__ABOUT THIS TASK__: In this exercise, print only the lines from the line with "You are a computer-use" to the last line of the data below, inclusive. Any pictures should be left out.

___ DATASET RECORDS ___

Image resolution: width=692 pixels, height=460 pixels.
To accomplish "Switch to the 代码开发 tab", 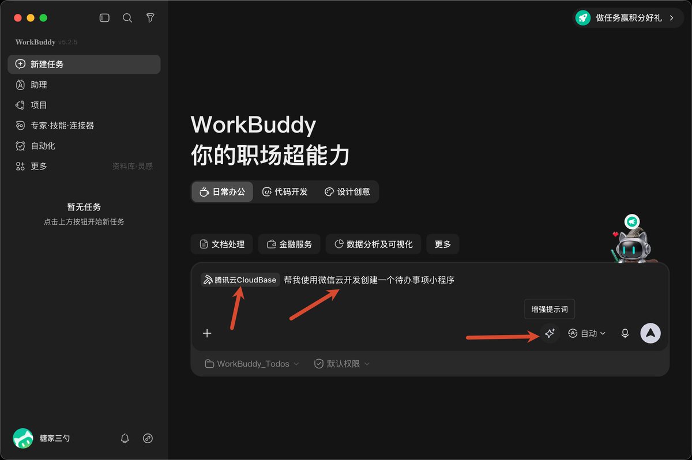I will pyautogui.click(x=285, y=192).
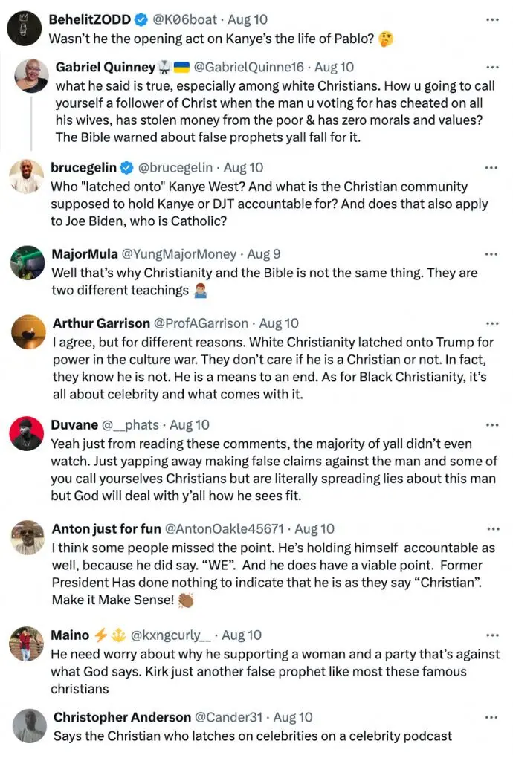Click the blue verified badge next to BehelitZODD
This screenshot has height=761, width=513.
click(x=141, y=20)
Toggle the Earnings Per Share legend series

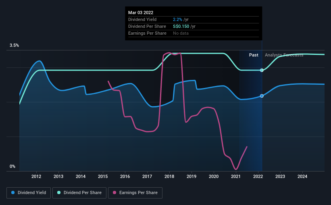tap(135, 193)

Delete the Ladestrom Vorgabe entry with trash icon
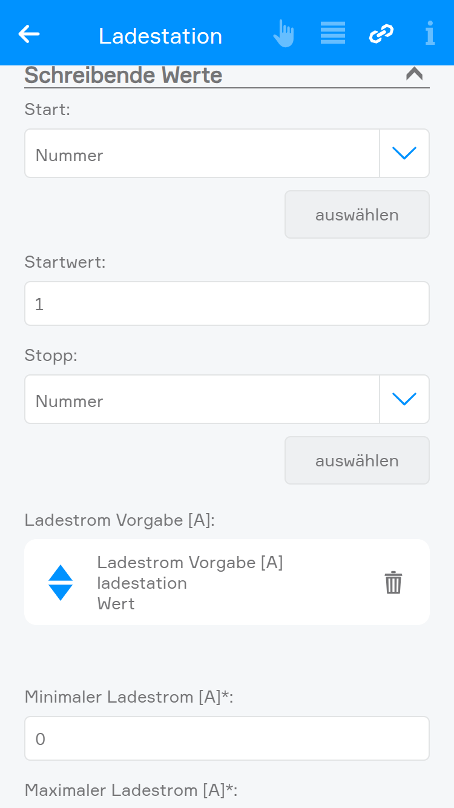(x=393, y=583)
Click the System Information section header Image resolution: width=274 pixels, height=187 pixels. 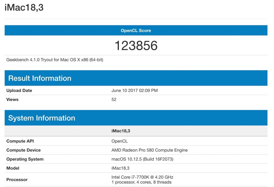42,118
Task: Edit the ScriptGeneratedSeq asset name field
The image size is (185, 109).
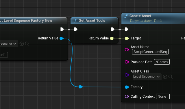Action: point(150,52)
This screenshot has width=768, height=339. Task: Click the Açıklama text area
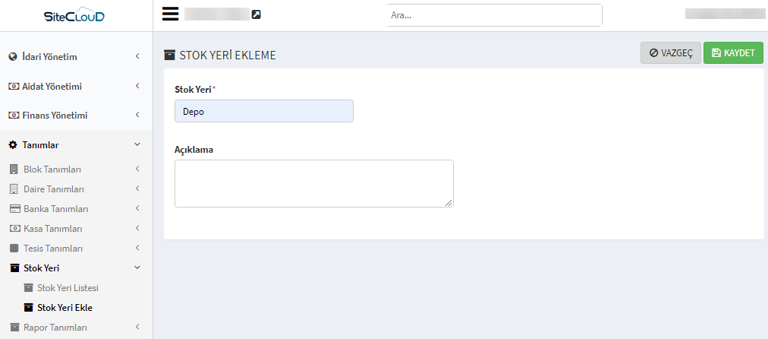314,183
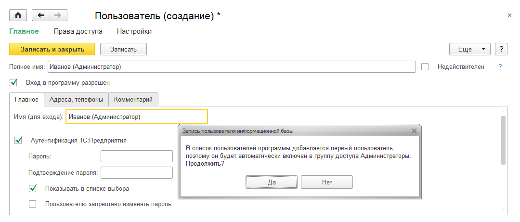Close the infobase user record dialog
The image size is (520, 222).
tap(414, 131)
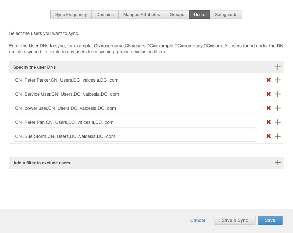Remove the Service User DN entry

tap(269, 94)
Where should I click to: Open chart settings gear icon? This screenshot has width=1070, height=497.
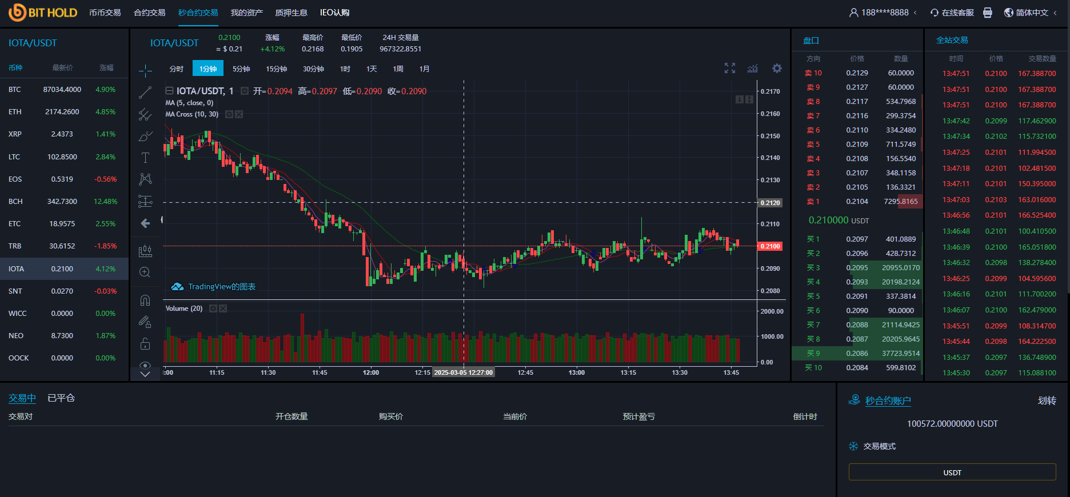coord(777,69)
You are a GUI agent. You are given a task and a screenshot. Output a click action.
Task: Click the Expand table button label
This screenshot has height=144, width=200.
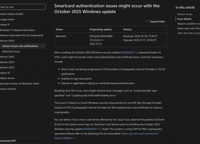[x=157, y=22]
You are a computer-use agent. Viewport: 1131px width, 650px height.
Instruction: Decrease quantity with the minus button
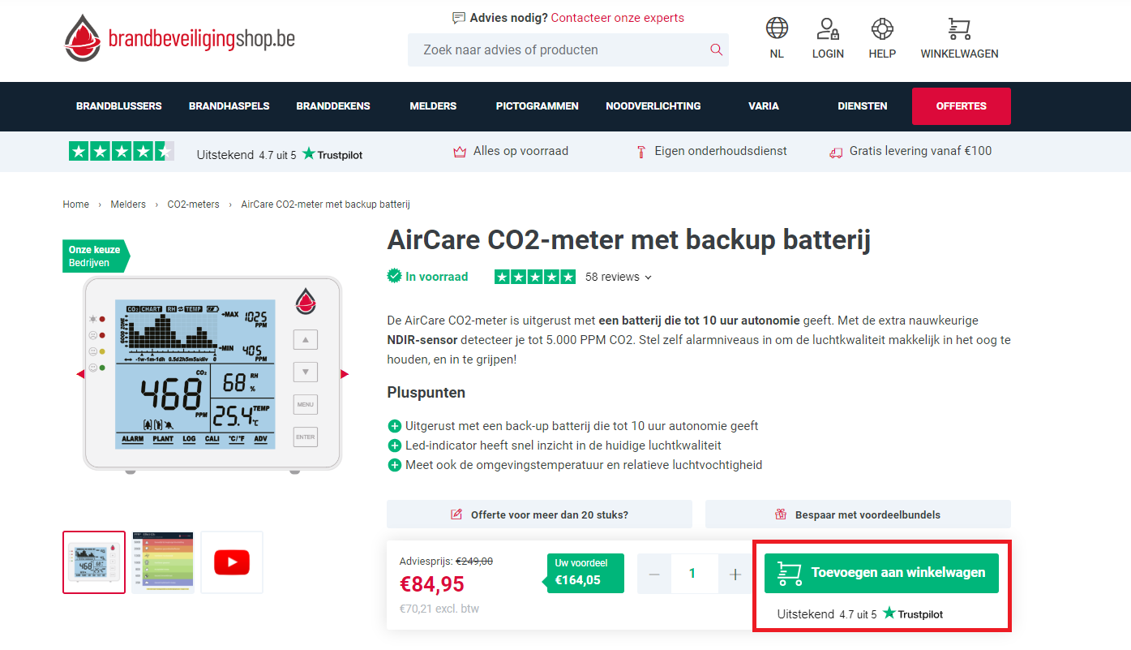click(x=654, y=574)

___

__WRITTEN ANSWER__:
You are a computer-use agent. Viewport: 1131px width, 650px height.
Instruction: Decrease quantity with the minus button
click(x=654, y=574)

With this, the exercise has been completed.